YOUR GOAL:
Leave out the pictures and copy the remaining records exactly.

Dataset entries
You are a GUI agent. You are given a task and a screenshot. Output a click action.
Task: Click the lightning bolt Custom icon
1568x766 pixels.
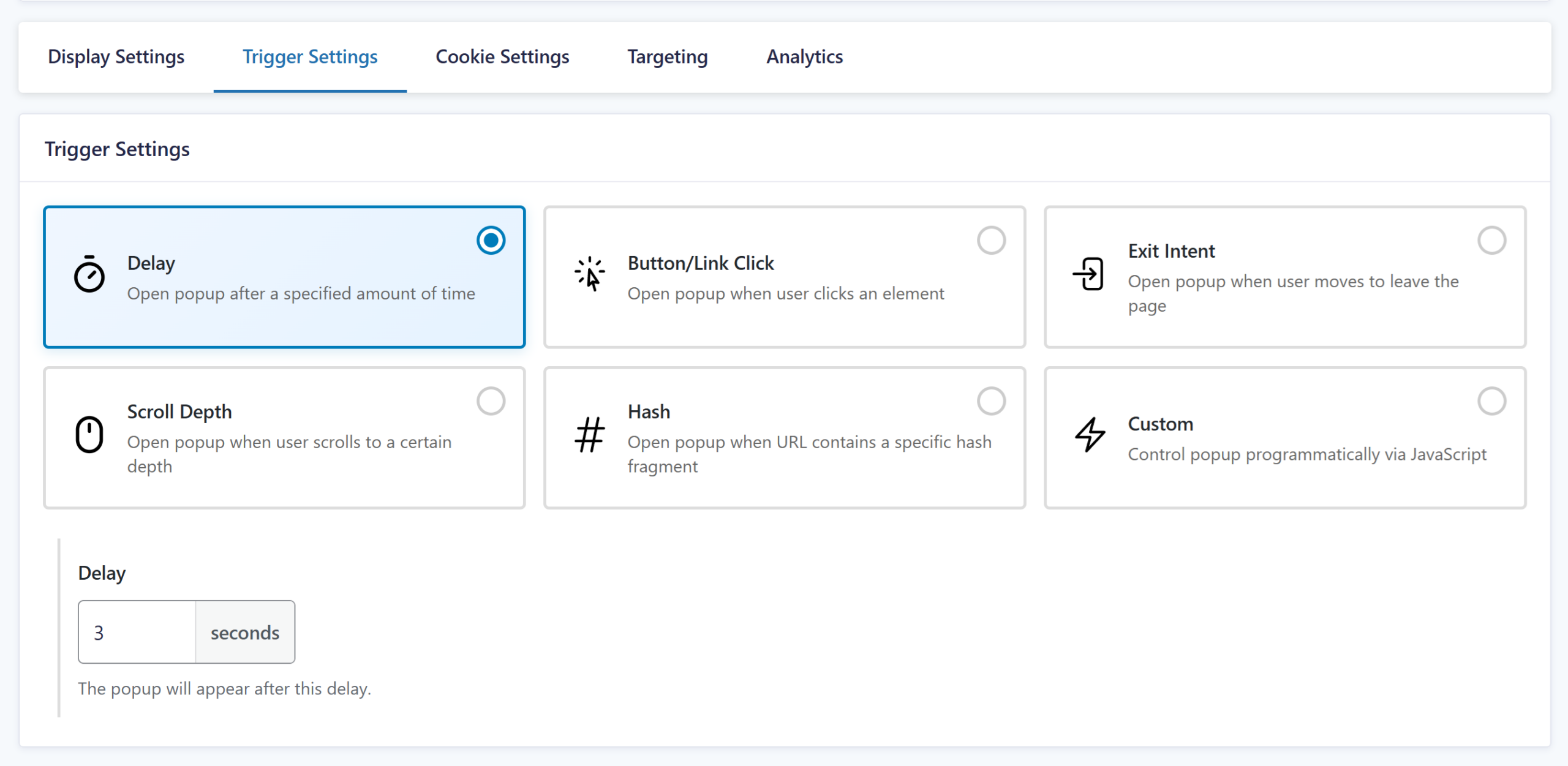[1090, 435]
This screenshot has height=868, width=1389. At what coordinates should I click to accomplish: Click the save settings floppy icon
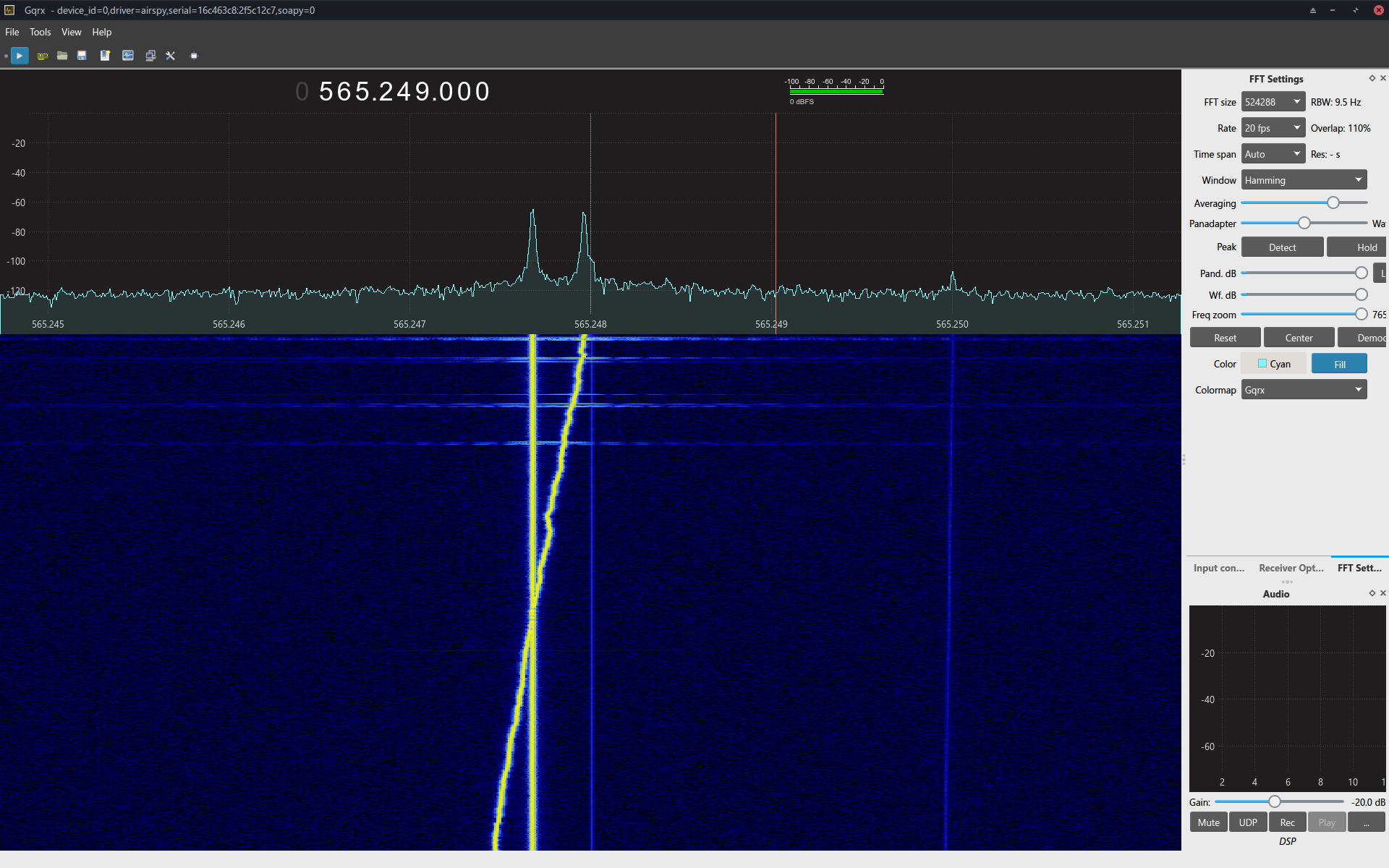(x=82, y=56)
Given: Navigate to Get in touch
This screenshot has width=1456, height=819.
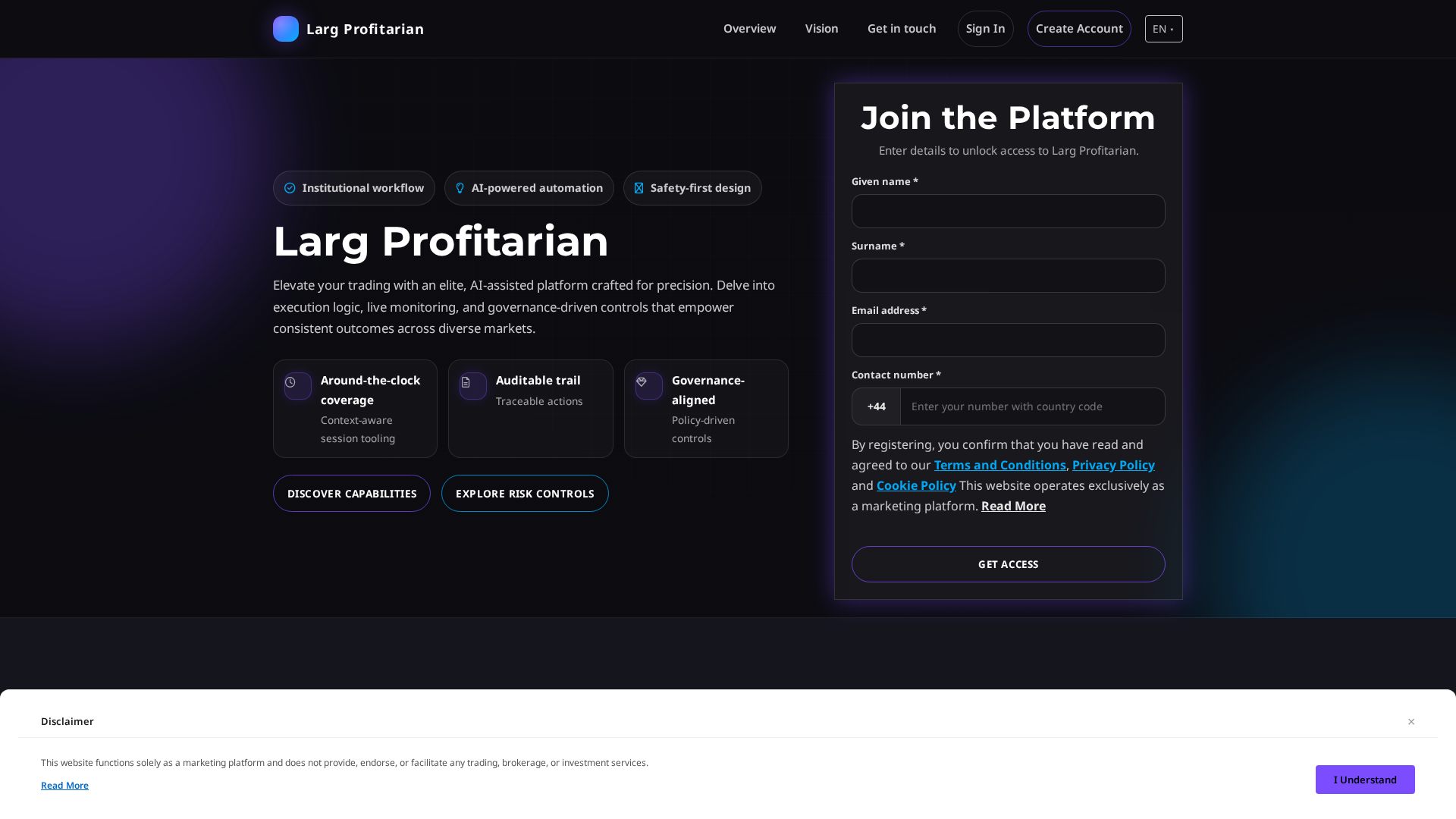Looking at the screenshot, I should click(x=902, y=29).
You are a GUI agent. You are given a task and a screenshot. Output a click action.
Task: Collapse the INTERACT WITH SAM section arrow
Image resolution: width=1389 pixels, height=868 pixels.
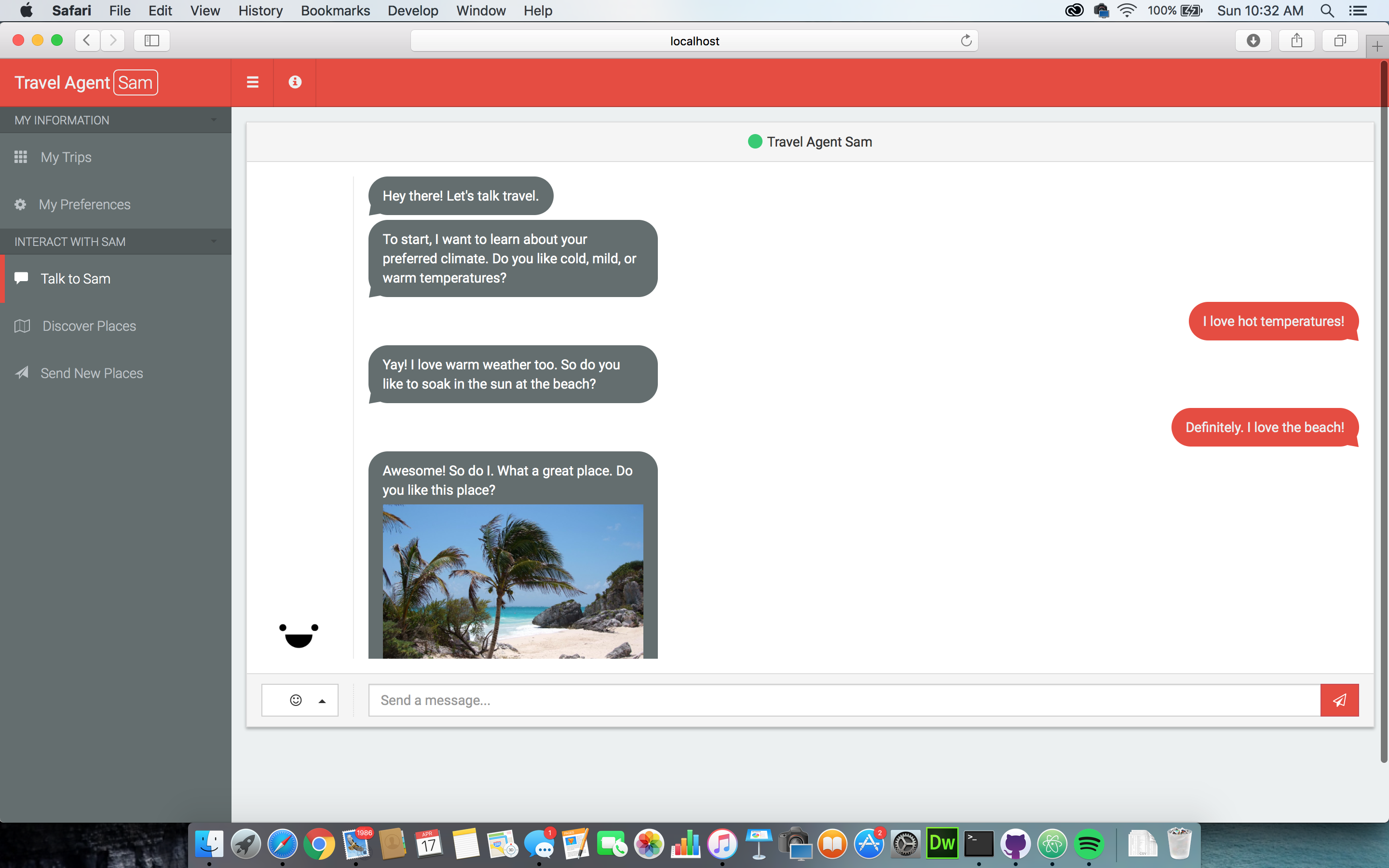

RESULT BELOW:
You are a GUI agent. You are given a task and a screenshot. Output a click action.
Task: Click the lightning bolt Custom icon
1568x766 pixels.
[1090, 435]
This screenshot has height=868, width=1389. At what coordinates should I click to accomplish: Click the save settings floppy icon
(x=82, y=56)
Given: Navigate to Get in touch
This screenshot has width=1456, height=819.
Looking at the screenshot, I should click(x=902, y=29).
You are a GUI agent. You are given a task and a screenshot. Output a click action.
Task: Collapse the INTERACT WITH SAM section arrow
Image resolution: width=1389 pixels, height=868 pixels.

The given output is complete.